[Start of Attachment]

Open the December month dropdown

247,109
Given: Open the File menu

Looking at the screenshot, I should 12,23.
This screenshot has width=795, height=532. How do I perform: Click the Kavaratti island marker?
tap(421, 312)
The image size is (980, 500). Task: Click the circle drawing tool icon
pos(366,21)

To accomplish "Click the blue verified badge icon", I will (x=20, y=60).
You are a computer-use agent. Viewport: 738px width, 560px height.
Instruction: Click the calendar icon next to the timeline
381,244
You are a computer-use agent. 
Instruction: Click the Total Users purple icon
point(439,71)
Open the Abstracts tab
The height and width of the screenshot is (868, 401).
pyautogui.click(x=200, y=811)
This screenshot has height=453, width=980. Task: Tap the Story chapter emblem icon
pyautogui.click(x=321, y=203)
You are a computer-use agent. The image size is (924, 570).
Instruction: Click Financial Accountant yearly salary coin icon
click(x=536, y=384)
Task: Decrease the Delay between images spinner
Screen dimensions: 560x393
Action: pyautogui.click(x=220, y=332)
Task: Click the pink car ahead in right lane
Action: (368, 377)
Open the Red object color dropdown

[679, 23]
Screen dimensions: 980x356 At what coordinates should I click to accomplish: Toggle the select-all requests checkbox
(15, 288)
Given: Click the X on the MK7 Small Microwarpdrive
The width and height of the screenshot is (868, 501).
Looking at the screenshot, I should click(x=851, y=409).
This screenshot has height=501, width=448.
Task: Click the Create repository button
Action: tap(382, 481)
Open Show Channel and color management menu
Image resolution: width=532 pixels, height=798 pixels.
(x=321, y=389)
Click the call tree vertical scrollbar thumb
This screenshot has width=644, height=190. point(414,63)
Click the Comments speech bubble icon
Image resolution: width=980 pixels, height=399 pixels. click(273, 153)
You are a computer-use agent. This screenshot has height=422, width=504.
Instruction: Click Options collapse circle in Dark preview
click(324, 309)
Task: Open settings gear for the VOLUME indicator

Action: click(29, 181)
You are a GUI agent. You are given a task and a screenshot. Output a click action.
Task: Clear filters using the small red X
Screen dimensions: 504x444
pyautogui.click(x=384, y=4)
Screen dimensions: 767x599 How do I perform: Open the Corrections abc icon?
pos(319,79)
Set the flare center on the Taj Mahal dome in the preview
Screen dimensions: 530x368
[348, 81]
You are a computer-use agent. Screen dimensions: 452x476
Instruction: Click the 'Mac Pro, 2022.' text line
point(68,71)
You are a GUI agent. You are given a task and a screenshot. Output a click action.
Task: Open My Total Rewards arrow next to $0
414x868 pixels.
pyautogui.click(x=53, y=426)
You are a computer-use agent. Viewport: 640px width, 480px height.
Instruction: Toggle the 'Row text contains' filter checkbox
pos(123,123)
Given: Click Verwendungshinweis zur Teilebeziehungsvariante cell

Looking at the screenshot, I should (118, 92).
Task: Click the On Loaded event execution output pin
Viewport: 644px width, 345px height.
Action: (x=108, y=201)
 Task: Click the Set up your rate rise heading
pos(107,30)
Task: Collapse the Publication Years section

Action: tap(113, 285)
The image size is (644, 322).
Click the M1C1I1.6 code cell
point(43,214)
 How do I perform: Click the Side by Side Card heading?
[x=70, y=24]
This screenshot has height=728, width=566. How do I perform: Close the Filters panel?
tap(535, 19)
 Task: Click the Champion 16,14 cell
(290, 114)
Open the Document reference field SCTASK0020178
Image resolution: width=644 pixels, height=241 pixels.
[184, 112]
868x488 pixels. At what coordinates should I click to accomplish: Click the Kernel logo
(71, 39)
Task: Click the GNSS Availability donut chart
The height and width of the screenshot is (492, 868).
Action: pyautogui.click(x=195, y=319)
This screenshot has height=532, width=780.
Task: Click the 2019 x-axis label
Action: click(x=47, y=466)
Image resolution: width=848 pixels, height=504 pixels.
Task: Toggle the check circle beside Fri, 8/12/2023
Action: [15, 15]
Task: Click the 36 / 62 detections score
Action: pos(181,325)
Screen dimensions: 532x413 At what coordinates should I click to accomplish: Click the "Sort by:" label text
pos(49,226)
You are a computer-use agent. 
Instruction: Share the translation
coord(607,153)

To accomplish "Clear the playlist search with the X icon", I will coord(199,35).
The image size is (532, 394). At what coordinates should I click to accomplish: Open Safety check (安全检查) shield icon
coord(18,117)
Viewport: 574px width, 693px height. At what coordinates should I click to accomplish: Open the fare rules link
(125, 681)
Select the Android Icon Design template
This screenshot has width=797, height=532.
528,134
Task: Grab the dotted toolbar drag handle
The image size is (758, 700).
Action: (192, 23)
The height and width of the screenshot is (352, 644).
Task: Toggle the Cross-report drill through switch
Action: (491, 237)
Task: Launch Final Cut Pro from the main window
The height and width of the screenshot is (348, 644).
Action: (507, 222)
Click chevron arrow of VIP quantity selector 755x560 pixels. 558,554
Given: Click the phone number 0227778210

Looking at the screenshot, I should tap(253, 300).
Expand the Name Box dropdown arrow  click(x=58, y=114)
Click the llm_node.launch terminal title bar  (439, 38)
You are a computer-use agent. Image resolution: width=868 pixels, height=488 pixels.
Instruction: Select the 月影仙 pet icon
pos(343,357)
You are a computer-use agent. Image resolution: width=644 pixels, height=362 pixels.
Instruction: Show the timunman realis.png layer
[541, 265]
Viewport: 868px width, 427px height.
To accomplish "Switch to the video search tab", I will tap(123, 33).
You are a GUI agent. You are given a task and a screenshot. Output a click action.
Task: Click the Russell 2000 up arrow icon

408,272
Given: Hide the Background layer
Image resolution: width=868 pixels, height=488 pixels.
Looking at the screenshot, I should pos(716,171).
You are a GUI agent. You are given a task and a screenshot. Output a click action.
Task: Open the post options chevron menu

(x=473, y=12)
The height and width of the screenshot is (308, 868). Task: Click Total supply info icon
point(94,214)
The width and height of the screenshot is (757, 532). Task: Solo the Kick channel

[End of Attachment]

→ **TO DO**
Scan the listing above and work out how many of its lines contain the word "Clear". Report only that number.

→ **PROBLEM SOLUTION**
2